__Soal Latihan__:
Masukkan seluruh baris data di bawah ini ke dalam sebuah daftar JSON berisi string, satu string untuk tiap baris, tanpa baris kosong.

__Bagian Data__:

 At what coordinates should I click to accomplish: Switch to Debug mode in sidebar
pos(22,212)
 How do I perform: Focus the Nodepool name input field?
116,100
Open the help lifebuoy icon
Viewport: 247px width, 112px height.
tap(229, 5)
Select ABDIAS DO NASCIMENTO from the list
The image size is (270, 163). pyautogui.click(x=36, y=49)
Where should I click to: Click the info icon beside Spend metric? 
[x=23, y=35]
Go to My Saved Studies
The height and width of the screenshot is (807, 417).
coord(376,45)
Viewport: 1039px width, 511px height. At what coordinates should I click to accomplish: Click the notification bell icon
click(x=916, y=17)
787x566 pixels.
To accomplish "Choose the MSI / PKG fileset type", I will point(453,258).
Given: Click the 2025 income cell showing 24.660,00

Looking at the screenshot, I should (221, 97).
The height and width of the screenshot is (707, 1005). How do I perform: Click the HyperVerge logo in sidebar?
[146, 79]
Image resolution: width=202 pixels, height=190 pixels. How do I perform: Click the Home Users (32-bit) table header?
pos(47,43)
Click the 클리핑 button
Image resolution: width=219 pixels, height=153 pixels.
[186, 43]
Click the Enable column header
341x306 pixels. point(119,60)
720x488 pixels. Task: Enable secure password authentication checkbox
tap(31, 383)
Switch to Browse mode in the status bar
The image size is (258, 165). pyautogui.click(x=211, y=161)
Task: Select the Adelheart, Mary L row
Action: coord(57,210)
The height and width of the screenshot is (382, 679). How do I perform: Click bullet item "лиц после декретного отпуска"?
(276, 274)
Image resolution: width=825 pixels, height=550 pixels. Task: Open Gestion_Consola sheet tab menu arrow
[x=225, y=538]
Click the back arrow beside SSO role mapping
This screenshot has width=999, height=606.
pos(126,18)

__Penyelesaian Soal__:
[
  " At what coordinates should I click to accomplish: Switch to Debug mode in sidebar",
  "pos(22,212)",
  " How do I perform: Focus the Nodepool name input field?",
  "116,100",
  "Open the help lifebuoy icon",
  "Viewport: 247px width, 112px height.",
  "tap(229, 5)",
  "Select ABDIAS DO NASCIMENTO from the list",
  "The image size is (270, 163). pyautogui.click(x=36, y=49)",
  "Where should I click to: Click the info icon beside Spend metric? ",
  "[x=23, y=35]",
  "Go to My Saved Studies",
  "The height and width of the screenshot is (807, 417).",
  "coord(376,45)",
  "Viewport: 1039px width, 511px height. At what coordinates should I click to accomplish: Click the notification bell icon",
  "click(x=916, y=17)",
  "787x566 pixels.",
  "To accomplish \"Choose the MSI / PKG fileset type\", I will point(453,258).",
  "Given: Click the 2025 income cell showing 24.660,00",
  "Looking at the screenshot, I should (221, 97).",
  "The height and width of the screenshot is (707, 1005). How do I perform: Click the HyperVerge logo in sidebar?",
  "[146, 79]",
  "Image resolution: width=202 pixels, height=190 pixels. How do I perform: Click the Home Users (32-bit) table header?",
  "pos(47,43)",
  "Click the 클리핑 button",
  "Image resolution: width=219 pixels, height=153 pixels.",
  "[186, 43]",
  "Click the Enable column header",
  "341x306 pixels. point(119,60)",
  "720x488 pixels. Task: Enable secure password authentication checkbox",
  "tap(31, 383)",
  "Switch to Browse mode in the status bar",
  "The image size is (258, 165). pyautogui.click(x=211, y=161)",
  "Task: Select the Adelheart, Mary L row",
  "Action: coord(57,210)",
  "The height and width of the screenshot is (382, 679). How do I perform: Click bullet item \"лиц после декретного отпуска\"?",
  "(276, 274)",
  "Image resolution: width=825 pixels, height=550 pixels. Task: Open Gestion_Consola sheet tab menu arrow",
  "[x=225, y=538]",
  "Click the back arrow beside SSO role mapping",
  "This screenshot has width=999, height=606.",
  "pos(126,18)"
]